→ **EXERCISE**: Copy out each line of the rows below that contains the word "avatar".

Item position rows
+===+

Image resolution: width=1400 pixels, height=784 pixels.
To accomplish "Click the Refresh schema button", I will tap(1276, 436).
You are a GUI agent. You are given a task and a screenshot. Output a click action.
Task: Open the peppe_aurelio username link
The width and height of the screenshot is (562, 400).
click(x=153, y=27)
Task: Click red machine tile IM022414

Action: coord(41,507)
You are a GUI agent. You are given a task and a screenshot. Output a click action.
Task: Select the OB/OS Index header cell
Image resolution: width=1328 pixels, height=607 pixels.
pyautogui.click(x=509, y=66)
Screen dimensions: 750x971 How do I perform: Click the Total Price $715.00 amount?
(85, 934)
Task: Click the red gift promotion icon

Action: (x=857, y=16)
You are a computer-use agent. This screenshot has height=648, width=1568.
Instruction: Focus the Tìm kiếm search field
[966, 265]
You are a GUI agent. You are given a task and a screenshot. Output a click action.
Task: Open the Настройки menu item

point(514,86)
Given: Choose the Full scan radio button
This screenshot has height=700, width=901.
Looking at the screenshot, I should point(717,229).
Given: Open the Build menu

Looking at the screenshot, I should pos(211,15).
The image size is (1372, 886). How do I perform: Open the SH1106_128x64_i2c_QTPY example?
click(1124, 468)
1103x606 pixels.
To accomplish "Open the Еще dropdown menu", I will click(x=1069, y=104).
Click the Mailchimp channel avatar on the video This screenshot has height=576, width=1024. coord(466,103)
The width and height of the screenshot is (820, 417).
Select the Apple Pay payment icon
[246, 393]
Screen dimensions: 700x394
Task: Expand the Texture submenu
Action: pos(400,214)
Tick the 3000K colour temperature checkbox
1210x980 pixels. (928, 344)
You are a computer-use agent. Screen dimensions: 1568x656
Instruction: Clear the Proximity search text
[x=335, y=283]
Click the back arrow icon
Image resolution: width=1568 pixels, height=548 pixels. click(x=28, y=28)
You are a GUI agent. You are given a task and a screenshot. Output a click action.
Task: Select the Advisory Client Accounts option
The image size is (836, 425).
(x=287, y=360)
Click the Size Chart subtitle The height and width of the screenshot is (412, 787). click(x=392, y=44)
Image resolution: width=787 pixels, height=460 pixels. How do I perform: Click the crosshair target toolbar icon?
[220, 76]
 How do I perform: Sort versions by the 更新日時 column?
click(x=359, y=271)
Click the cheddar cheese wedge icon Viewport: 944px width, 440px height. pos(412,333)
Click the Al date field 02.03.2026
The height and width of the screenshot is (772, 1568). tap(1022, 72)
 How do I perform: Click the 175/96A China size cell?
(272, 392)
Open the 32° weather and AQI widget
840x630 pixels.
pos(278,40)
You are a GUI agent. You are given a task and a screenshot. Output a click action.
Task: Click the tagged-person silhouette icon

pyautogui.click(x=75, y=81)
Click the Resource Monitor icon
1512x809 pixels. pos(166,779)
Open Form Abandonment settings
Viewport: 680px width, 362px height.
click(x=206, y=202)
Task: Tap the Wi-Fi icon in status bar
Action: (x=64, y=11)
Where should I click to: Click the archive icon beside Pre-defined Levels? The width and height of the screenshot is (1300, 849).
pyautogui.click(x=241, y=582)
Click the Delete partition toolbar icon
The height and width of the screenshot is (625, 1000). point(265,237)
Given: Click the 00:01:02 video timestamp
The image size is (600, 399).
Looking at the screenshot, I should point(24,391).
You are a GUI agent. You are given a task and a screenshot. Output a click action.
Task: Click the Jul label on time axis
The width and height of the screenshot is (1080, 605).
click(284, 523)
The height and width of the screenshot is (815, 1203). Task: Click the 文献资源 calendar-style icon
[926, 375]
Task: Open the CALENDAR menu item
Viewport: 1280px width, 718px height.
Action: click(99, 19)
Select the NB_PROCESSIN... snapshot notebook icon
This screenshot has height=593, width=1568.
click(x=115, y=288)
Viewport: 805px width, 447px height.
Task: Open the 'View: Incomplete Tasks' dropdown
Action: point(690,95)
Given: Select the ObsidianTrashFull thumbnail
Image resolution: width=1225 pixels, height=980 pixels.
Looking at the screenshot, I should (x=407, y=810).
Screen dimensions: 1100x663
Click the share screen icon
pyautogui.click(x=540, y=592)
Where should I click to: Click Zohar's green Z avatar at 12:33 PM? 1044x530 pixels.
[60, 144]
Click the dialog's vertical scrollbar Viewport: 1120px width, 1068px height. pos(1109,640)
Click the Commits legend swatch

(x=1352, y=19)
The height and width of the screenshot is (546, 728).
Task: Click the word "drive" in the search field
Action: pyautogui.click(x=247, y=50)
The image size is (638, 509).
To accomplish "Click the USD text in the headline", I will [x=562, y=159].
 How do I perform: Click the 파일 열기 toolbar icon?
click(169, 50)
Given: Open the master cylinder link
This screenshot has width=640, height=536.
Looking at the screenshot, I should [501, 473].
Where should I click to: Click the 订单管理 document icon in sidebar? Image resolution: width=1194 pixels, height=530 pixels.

+===+

→ **RESULT**:
Click the Mailchimp channel avatar on the video This screenshot has height=576, width=1024. coord(466,103)
Where should I click to: Click Zohar's green Z avatar at 12:33 PM? 1044x530 pixels.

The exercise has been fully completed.